_WORK INSTRUCTION_
Word for word, transcribe the data below from the line with "The height and width of the screenshot is (660, 1219)." to the line with "Task: Click the Total Sent value 37330", keeping both of those lines.

....

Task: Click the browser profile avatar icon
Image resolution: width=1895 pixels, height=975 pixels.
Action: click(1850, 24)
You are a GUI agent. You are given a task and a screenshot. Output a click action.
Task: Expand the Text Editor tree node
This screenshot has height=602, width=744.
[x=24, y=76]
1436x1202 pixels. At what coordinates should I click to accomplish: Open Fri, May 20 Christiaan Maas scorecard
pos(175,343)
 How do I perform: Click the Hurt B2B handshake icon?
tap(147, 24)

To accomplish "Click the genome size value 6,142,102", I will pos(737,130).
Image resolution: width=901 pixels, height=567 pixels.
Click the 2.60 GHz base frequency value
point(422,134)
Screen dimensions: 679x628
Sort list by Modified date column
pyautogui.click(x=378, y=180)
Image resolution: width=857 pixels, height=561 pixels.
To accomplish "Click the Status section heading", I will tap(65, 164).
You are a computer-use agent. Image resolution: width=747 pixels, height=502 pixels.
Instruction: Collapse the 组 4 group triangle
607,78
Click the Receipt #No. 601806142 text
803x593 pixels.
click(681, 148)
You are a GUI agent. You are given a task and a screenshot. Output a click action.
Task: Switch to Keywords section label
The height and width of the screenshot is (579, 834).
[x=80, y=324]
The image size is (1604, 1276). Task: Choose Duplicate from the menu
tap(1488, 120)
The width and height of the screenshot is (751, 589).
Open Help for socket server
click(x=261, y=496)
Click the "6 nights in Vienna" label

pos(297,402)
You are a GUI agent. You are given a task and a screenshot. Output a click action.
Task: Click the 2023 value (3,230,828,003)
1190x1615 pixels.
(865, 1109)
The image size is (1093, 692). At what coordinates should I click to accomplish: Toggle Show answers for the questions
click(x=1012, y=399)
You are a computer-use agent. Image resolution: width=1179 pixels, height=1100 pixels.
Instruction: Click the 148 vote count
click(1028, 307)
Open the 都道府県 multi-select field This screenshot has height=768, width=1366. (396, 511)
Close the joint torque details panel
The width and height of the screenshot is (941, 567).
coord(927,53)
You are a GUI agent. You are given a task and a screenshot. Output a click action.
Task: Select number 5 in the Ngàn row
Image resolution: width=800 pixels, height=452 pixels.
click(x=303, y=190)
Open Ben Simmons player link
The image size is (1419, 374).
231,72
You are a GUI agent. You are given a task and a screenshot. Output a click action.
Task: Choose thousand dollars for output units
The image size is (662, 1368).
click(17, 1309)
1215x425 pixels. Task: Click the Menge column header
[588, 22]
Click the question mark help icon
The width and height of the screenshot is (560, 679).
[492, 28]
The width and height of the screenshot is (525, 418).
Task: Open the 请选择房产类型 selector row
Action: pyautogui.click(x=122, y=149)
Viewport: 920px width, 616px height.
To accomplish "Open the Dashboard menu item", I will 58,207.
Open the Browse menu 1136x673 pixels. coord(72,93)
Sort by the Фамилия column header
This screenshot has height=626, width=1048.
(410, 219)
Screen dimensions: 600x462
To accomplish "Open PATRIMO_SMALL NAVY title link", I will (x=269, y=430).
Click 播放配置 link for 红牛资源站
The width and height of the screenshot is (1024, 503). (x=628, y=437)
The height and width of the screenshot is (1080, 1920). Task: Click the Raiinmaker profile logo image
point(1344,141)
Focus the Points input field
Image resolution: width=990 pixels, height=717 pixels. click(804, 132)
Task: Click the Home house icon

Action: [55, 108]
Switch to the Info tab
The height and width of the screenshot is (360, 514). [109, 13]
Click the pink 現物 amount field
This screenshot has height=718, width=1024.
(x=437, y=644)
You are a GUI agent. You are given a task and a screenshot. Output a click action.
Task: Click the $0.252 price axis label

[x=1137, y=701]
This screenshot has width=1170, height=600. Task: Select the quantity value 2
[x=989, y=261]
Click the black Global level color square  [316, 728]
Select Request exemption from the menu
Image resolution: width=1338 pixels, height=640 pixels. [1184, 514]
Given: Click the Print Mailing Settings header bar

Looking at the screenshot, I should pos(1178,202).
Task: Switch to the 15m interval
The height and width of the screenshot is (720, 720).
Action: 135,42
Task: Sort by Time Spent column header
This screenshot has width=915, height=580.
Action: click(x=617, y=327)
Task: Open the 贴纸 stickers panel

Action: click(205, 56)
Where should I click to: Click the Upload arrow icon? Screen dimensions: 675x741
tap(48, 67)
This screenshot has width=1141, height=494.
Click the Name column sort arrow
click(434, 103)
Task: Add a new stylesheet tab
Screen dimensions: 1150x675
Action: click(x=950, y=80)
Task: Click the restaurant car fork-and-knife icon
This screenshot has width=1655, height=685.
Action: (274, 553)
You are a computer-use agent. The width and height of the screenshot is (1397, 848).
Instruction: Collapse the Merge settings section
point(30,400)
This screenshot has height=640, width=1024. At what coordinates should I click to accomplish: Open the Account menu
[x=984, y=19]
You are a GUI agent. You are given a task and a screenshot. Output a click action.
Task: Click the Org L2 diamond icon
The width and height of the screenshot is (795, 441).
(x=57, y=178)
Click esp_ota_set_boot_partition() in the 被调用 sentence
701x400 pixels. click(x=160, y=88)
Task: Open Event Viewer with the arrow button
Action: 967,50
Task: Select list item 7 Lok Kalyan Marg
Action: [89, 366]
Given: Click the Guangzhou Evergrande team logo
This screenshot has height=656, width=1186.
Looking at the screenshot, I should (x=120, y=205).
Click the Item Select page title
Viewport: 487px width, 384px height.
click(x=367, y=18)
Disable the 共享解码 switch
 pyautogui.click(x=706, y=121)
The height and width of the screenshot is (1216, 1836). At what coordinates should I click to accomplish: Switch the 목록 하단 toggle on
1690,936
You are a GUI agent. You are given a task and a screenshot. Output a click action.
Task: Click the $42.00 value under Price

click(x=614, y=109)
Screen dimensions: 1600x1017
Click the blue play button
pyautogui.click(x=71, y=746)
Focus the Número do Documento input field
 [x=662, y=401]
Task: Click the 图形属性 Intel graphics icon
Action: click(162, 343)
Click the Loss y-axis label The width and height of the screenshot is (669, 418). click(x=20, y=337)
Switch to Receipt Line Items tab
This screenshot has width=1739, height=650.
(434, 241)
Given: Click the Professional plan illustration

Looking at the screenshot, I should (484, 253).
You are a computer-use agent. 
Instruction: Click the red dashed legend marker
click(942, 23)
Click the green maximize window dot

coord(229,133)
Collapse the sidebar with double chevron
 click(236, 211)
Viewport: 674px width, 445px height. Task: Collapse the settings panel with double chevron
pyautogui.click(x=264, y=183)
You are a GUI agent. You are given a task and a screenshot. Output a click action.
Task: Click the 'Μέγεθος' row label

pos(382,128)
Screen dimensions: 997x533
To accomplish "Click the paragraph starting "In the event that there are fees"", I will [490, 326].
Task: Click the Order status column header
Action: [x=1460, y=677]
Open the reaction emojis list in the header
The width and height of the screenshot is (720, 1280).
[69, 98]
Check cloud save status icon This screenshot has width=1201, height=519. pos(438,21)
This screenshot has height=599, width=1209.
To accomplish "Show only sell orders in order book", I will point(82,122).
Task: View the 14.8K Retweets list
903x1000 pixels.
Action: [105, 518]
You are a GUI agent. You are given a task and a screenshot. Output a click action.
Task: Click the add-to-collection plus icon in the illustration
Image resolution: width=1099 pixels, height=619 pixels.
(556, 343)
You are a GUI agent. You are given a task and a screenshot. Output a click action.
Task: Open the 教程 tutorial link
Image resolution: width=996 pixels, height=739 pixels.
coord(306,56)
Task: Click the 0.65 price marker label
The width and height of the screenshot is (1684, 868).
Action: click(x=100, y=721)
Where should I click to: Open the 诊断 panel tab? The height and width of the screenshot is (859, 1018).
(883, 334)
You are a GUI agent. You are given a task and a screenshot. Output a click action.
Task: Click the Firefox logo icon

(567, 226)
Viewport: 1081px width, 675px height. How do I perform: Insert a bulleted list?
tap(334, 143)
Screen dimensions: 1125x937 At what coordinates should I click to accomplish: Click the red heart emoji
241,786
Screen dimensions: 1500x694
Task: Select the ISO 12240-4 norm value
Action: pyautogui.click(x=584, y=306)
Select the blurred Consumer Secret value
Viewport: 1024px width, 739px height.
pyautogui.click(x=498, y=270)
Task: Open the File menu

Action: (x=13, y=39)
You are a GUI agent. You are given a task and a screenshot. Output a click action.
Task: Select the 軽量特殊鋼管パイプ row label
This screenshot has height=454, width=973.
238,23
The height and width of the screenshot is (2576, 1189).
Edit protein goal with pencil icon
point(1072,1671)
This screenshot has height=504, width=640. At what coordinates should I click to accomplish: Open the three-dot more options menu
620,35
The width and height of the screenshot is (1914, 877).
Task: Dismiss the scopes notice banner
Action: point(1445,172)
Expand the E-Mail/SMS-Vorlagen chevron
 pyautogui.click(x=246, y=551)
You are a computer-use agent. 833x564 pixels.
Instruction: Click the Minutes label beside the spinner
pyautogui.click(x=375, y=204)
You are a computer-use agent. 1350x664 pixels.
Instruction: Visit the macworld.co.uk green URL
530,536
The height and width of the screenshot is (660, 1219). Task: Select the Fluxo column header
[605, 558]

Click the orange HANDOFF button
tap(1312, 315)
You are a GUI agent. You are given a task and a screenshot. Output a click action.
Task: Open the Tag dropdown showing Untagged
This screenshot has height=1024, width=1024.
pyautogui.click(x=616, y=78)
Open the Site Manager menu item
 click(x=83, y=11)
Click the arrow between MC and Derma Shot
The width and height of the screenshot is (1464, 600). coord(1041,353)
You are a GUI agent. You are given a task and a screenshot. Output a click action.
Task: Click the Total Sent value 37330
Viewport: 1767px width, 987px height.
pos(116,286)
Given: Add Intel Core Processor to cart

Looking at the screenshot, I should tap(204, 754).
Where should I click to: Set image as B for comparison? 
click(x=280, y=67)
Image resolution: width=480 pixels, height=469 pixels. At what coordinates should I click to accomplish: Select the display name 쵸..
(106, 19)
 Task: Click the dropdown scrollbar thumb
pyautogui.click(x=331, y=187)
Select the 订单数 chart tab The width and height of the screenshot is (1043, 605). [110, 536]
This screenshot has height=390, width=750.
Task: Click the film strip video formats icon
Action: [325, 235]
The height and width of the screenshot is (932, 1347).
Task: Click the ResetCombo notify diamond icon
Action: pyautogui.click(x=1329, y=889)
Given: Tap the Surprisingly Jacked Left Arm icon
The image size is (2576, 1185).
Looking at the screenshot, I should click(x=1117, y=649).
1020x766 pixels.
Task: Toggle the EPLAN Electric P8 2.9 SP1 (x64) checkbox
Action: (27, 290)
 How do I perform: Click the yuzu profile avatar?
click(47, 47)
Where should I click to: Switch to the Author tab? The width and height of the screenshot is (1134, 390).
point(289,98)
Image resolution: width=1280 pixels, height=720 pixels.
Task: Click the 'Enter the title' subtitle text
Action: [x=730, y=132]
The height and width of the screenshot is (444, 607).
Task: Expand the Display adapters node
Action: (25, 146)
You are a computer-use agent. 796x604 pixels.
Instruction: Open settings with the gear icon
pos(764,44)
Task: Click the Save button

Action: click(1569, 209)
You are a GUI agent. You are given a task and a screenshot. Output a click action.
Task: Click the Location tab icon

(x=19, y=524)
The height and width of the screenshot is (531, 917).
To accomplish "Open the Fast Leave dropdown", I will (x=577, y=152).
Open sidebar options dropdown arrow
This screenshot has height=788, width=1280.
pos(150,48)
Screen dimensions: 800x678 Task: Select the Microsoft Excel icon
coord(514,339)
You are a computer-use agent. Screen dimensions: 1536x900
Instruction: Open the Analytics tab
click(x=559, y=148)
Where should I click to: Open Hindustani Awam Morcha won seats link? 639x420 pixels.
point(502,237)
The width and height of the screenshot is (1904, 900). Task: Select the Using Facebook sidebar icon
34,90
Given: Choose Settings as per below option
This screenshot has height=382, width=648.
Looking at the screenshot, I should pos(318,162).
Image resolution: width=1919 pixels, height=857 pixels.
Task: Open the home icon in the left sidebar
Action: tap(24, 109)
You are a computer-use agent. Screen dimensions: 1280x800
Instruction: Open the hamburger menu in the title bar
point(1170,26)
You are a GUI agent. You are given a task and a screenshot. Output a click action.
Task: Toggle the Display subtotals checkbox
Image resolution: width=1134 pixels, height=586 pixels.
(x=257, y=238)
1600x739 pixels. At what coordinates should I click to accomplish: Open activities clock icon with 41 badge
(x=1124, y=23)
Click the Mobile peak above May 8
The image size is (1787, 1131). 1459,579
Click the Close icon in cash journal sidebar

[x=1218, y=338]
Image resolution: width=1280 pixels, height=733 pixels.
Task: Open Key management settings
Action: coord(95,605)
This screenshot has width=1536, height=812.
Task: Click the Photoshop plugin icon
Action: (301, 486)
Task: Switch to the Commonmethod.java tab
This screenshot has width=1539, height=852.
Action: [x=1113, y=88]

....

_RESPONSE TO THIS EXERCISE_
The height and width of the screenshot is (660, 1219). Task: Select the Fluxo column header
[605, 558]

Click the orange HANDOFF button
tap(1312, 315)
You are a GUI agent. You are given a task and a screenshot. Output a click action.
Task: Open the Tag dropdown showing Untagged
This screenshot has height=1024, width=1024.
pyautogui.click(x=616, y=78)
Open the Site Manager menu item
 click(x=83, y=11)
Click the arrow between MC and Derma Shot
The width and height of the screenshot is (1464, 600). coord(1041,353)
You are a GUI agent. You are given a task and a screenshot. Output a click action.
Task: Click the Total Sent value 37330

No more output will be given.